[DOCUMENT EXCERPT]
"""

The Court also contends that the First Amendment is not implicated, at least in part because the protective-order statute is directed at a narrow class of people against whom a protective order has been shown to be needed. The need for a protective order might be sufficient justification for banning a defendant entirely from communicating with the protected individual. But if the protective-order court chooses to allow some communication, then the First Amendment dictates some degree of clarity and reasonableness in the limitations imposed.18 Allowing appellate courts to use their own subjective views to decide when communications are sufficiently numerous that they cross the line from being merely “repeated” to being “frequent” does not comport with the requisite degree of clarity.
However, using “substantial emotional distress” as the measure for determining “harassing manner” resolves the uncertainty regarding what is “continual, persistent, and frequent.” The requisite frequency is shown when the repetitious communications are such that the defendant intends or knows that they would inflict substantial emotional distress.
Moreover, the Court's definition of “harass” actually narrows the statute unduly by reading a repetition element into the statute that the language does not require. As explained above, not all definitions of “harass” require repetition. If the legislature had intended to require repeated communications, it could have easily specified that, as it did in the telephone harassment statute.19 A repetition requirement would also seem inconsistent with the pairing of “harassing” with “threatening” in the protective-order statute, because repetition is clearly not required for a communication to be “threatening.”20 Although repetition may generally be necessary to show the harassing nature of communication, under any reasonable understanding of “harassing manner,” a single unwanted communication, if severe enough, could qualify (e.g., calling the complainant at 3:00 a.m. to tell her, untruthfully, that her house was burning down). And if repetition is not required, then “substantial emotional distress” again becomes a necessary marker for “harassing manner.”

"""

[PROVIDED DATA]
"""

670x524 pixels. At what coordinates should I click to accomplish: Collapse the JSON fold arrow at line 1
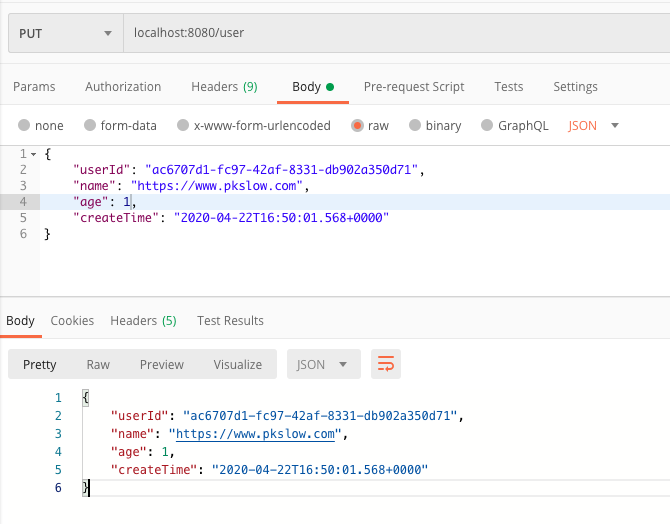pyautogui.click(x=34, y=155)
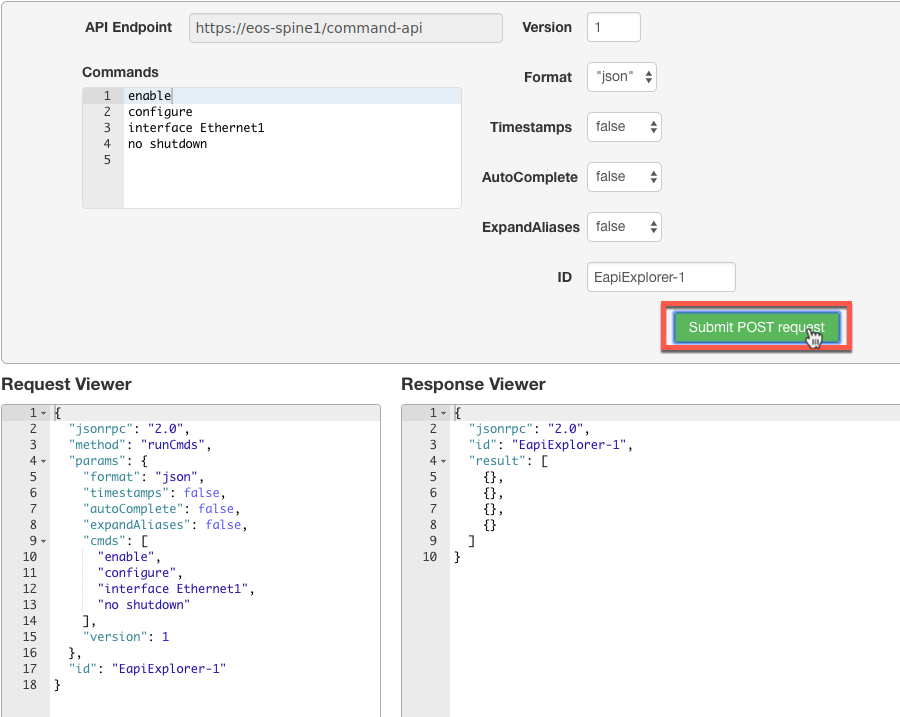Screen dimensions: 900x717
Task: Collapse the cmds fold arrow in Request Viewer
Action: (43, 541)
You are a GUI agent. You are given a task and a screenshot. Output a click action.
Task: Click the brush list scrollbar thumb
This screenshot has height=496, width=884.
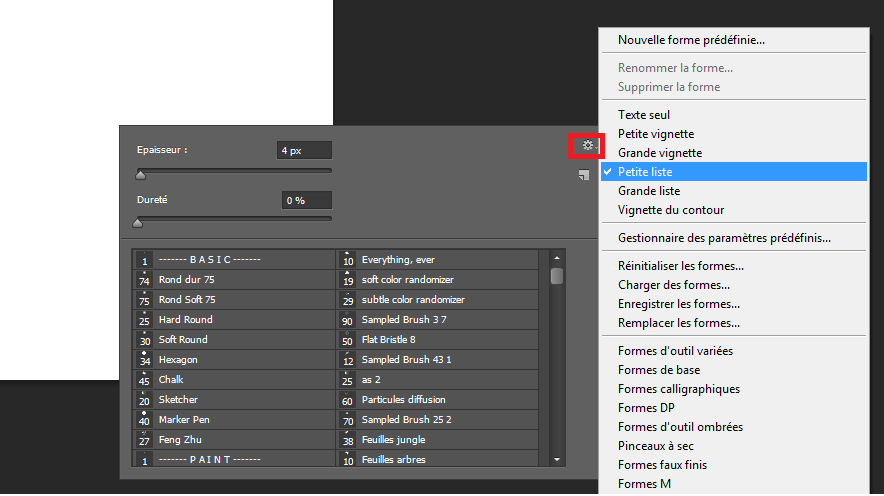[x=557, y=275]
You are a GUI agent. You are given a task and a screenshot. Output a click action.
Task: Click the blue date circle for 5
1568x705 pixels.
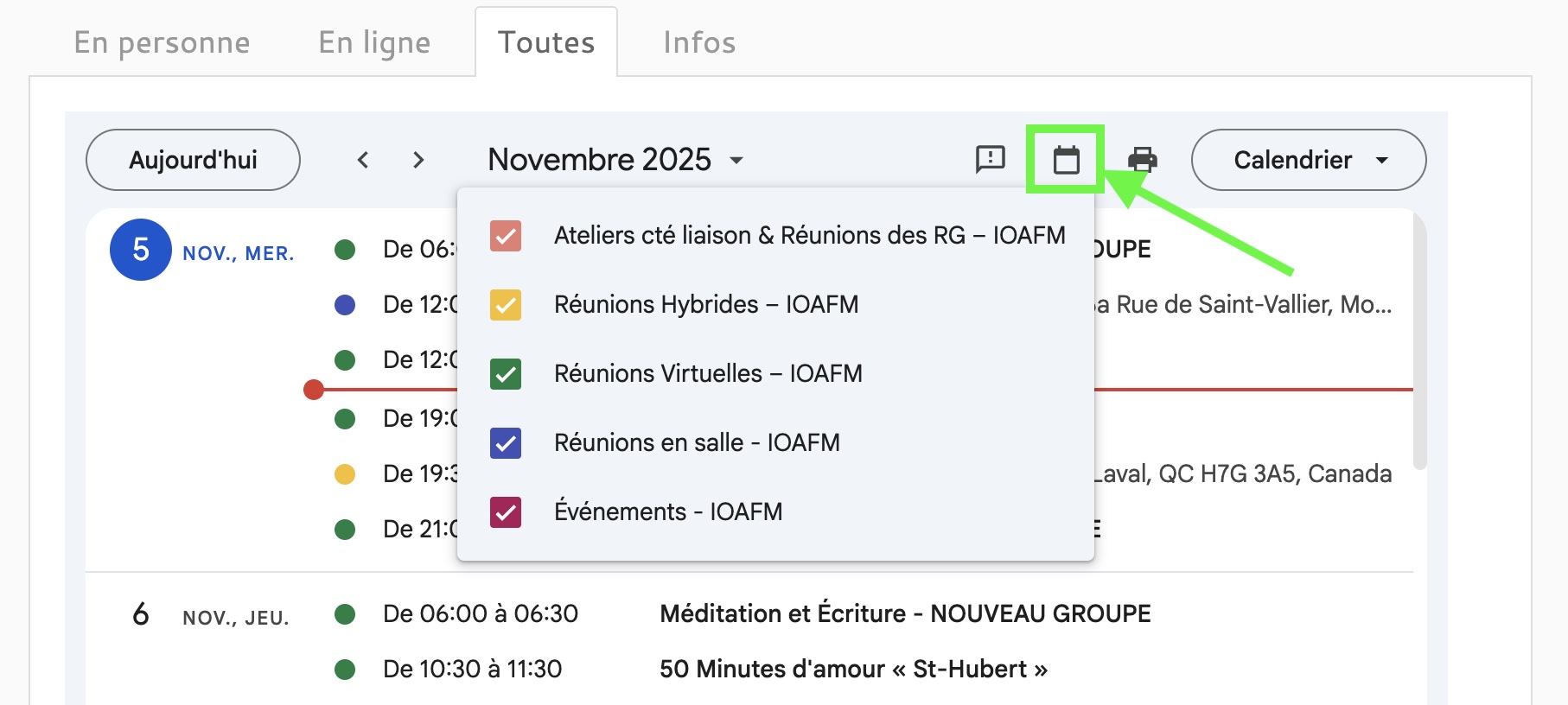[x=141, y=250]
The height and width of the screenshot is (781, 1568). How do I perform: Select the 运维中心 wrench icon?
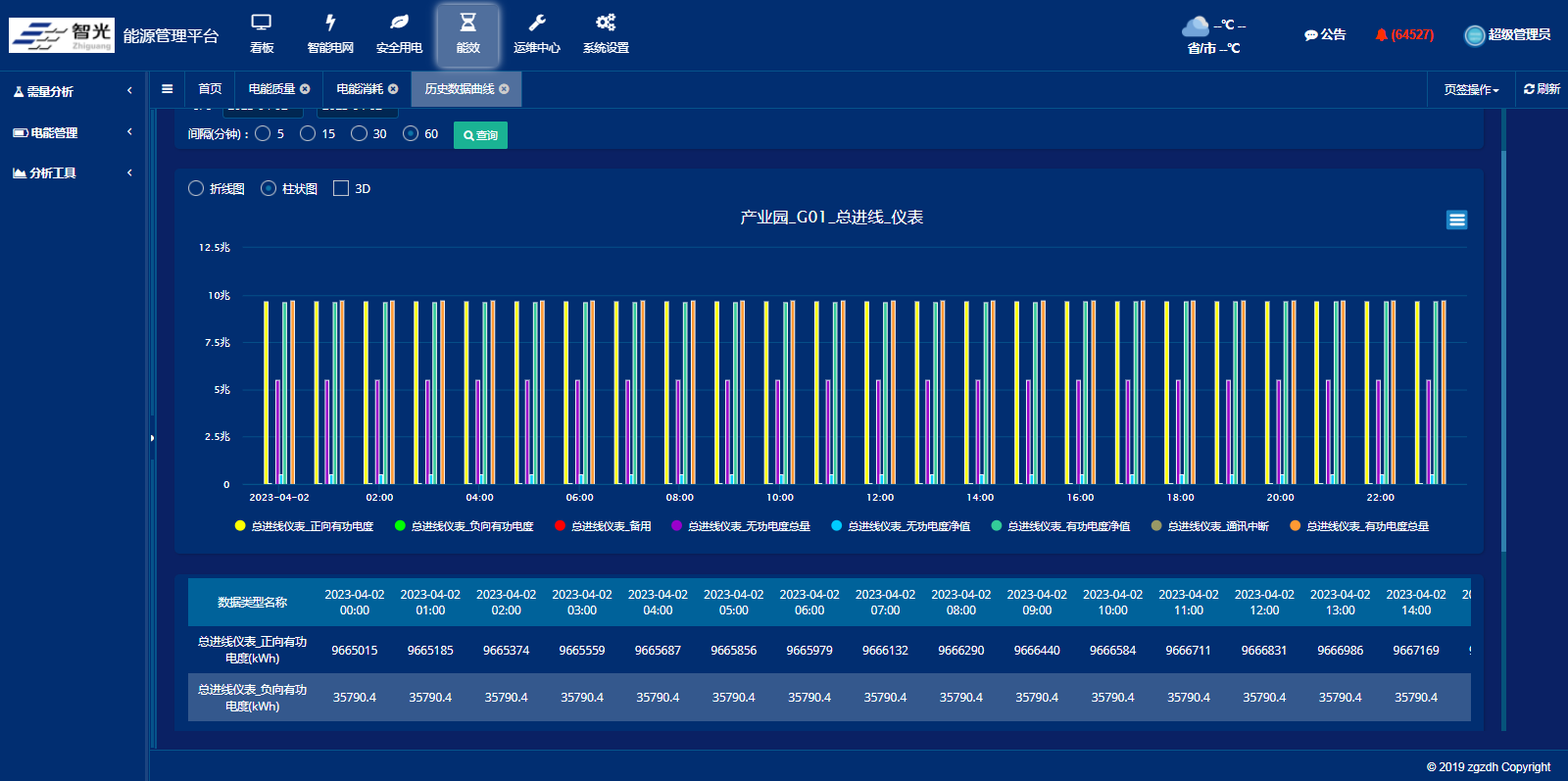tap(536, 24)
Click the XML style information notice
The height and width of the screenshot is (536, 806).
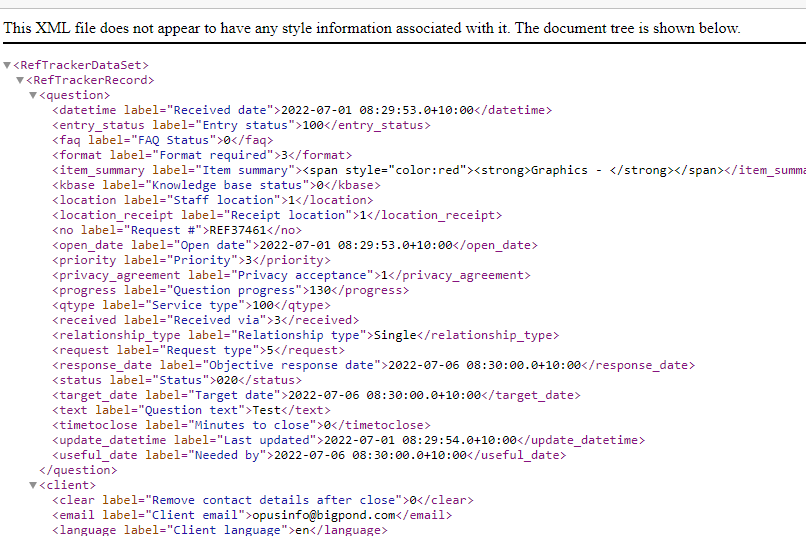372,28
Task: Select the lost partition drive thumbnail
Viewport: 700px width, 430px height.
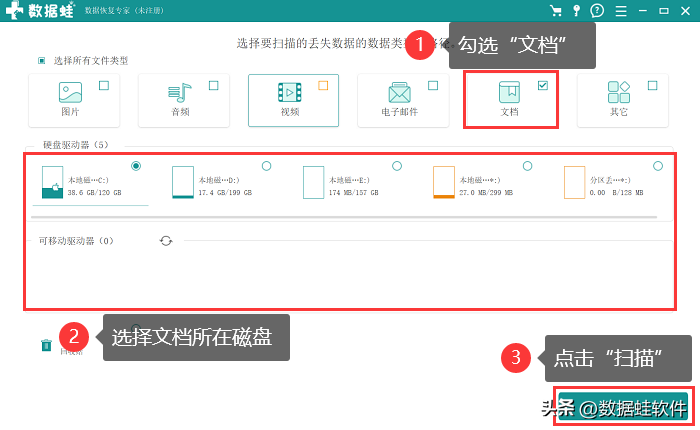Action: click(x=573, y=183)
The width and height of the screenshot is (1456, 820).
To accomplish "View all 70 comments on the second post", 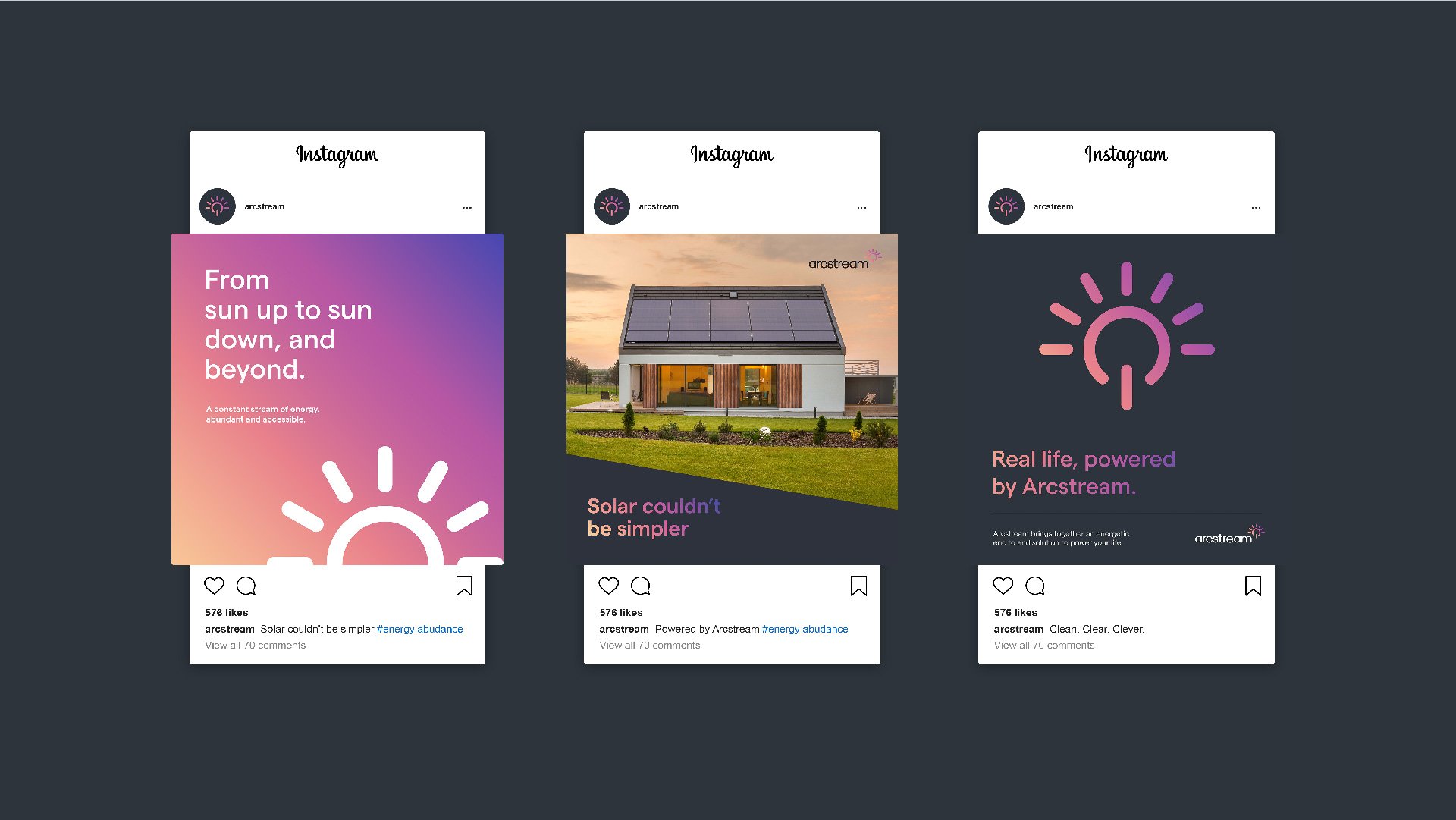I will pos(650,646).
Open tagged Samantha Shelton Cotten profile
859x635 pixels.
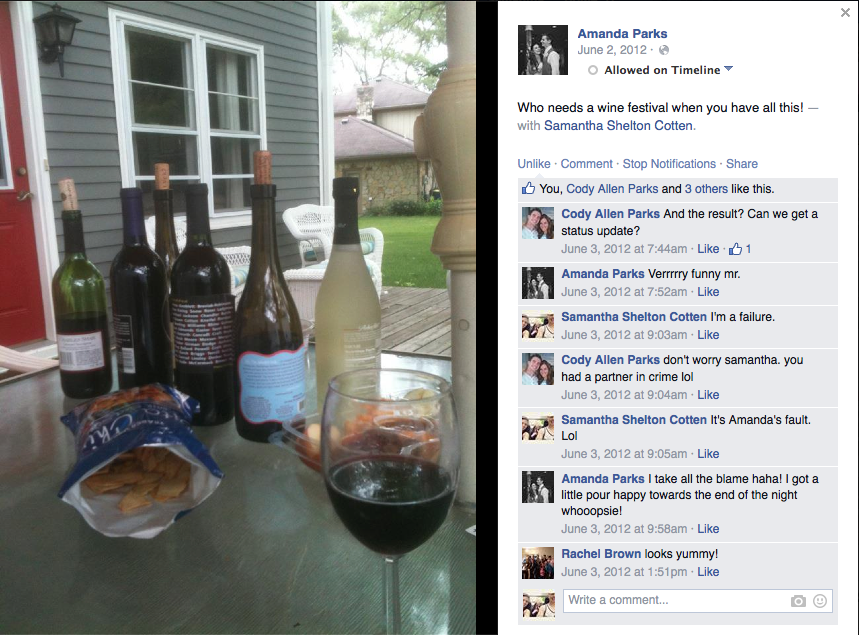(x=618, y=125)
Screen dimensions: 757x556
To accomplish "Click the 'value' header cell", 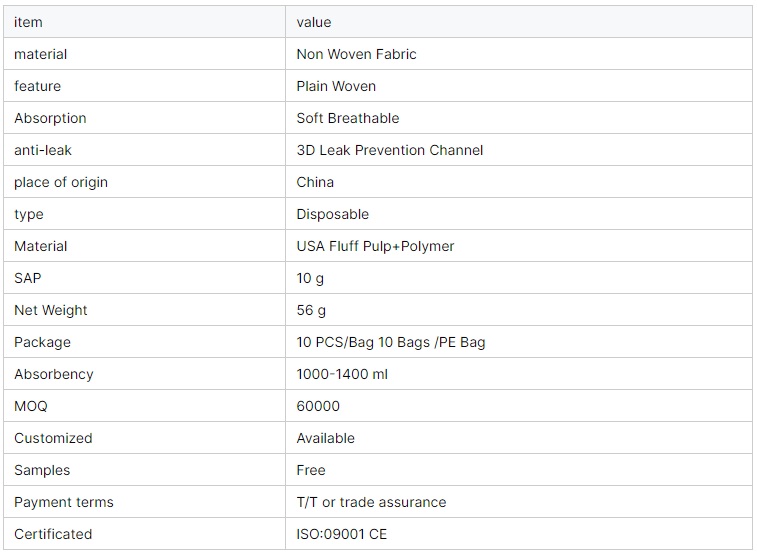I will [x=519, y=22].
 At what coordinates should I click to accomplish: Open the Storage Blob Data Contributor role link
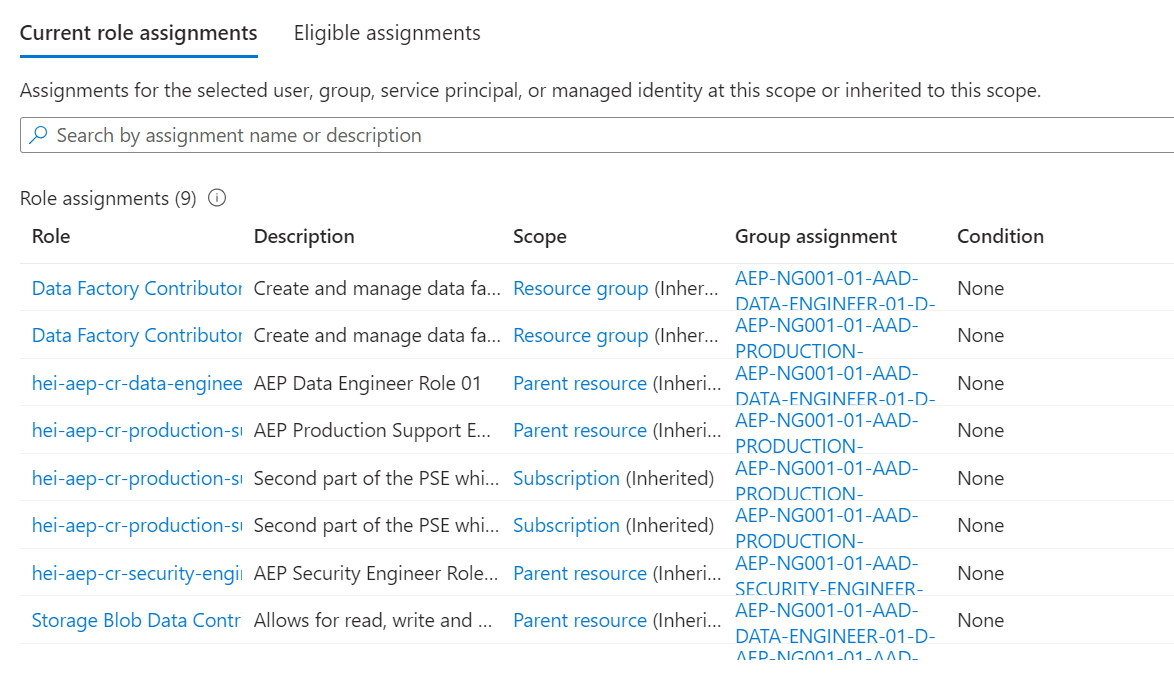[137, 620]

"""

[SET EXERCISE 1] Reproduce verbatim the passage of the opinion excerpt on the protective-order statute that starts at the words "The Court also" and ends after the words "degree of clarity.".
[SET EXERCISE 2] In two sentences, summarize the opinion excerpt on the protective-order statute.
[SET EXERCISE 3] Pick up the opinion excerpt on the protective-order statute where it stops, and continue it.

[EXERCISE RESPONSE 1]
The Court also contends that the First Amendment is not implicated, at least in part because the protective-order statute is directed at a narrow class of people against whom a protective order has been shown to be needed. The need for a protective order might be sufficient justification for banning a defendant entirely from communicating with the protected individual. But if the protective-order court chooses to allow some communication, then the First Amendment dictates some degree of clarity and reasonableness in the limitations imposed.18 Allowing appellate courts to use their own subjective views to decide when communications are sufficiently numerous that they cross the line from being merely “repeated” to being “frequent” does not comport with the requisite degree of clarity.

[EXERCISE RESPONSE 2] The excerpt argues that if a protective-order court allows some communication, the First Amendment requires clear and reasonable limits, and letting appellate courts decide subjectively when repeated communications become "frequent" falls short of that clarity; using "substantial emotional distress" as the measure of "harassing manner" resolves this uncertainty. It further contends that the Court's definition of "harass" wrongly reads into the statute a repetition element its language does not require, because a single severe unwanted communication could qualify, which again makes "substantial emotional distress" a necessary marker for "harassing manner."

[EXERCISE RESPONSE 3]
The court of appeals did not determine whether the evidence was sufficient to show that
Appellant intended or knew that his communications would cause substantial emotional distress to Laura, the protected individual. I would vacate the court of appeals's decision and remand the case for such a determination.
I respectfully dissent.
1. The Court says that a communication is in a harassing manner if it is such that would “persistently disturb, bother continually, or pester another person.” The Court construes “pester” to mean “troubling or annoying someone with frequent or persistent requests or interruptions.”
2. Long v. State, 931 S.W.2d 285, 289 (Tex. Crim. App. 1996) (The words ‘annoy’ and ‘alarm’ remain in the statute although they are now joined by the words ‘harass,’ ‘abuse,’ ‘torment,’ and ‘embarrass.’ ․ [T]he additional terms are themselves susceptible to uncertainties of meaning.”).
3. See Court's op. at n.15. See also Harass, AMERICAN HERITAGE DICTIONARY OF THE ENGLISH LANGUAGE (5th ed. 2016) (“1. to subject (another) to hostile or prejudicial remarks or actions; pressure or intimidate”; “2. to irritate or torment persistently.”); Harrassment, BLACK'S LAW DICTIONARY (5th ed. 1979) (“Used in a variety of legal contexts to describe words, gestures and actions which tend to annoy, alarm and abuse (verbally) another person.”); Harrassment, BLACK'S LAW DICTIONARY (10th ed. 2014) (“Words, conduct, or action (usu. repeated or persistent) that, being directed at a specific person, annoys, alarms, or causes substantial emotional distress to that person and serves no legitimate purpose; purposeful vexation.”).
4. See supra at n.3.
5. See Scott v. State, 322 S.W.3d 662, 669 (Tex. Crim. App. 2010) (quoting TEX. PENAL CODE § 42.07(a)(4)); Long, 931 S.W.2d at 288 (quoting former TEX. PENAL CODE § 42.07(a)(7)(A));
6. Ex parte Perry, 483 S.W.3d 884, 902-03 (Tex. Crim. App. 2016) (“[W]e presume that every word in a statute has been used for a purpose and that each word, clause, and sentence should be given effect if reasonably possible.”).
7. Words within a list in a statute can have some overlap in meaning. Clinton v. State, 354 S.W.3d 795, 802 (Tex. Crim. App. 2011).
8. See Long, 931 S.W.2d at 296 (discussing the terms in the context of the then-existing stalking statute).
9. TEX. PENAL CODE § 25.07(a)(2)(A).
10. See McDonnell v. United States, 136 S. Ct. 2355, 2368 (2016).
12. See State v. Roggenkamp, 153 Wash.2d 614, 623-24, 106 P.3d 196, 200-01 (2005) (applying both rules).
13. See Long, 931 S.W.2d at 288 (quoting former TEX. PENAL CODE § 42.07).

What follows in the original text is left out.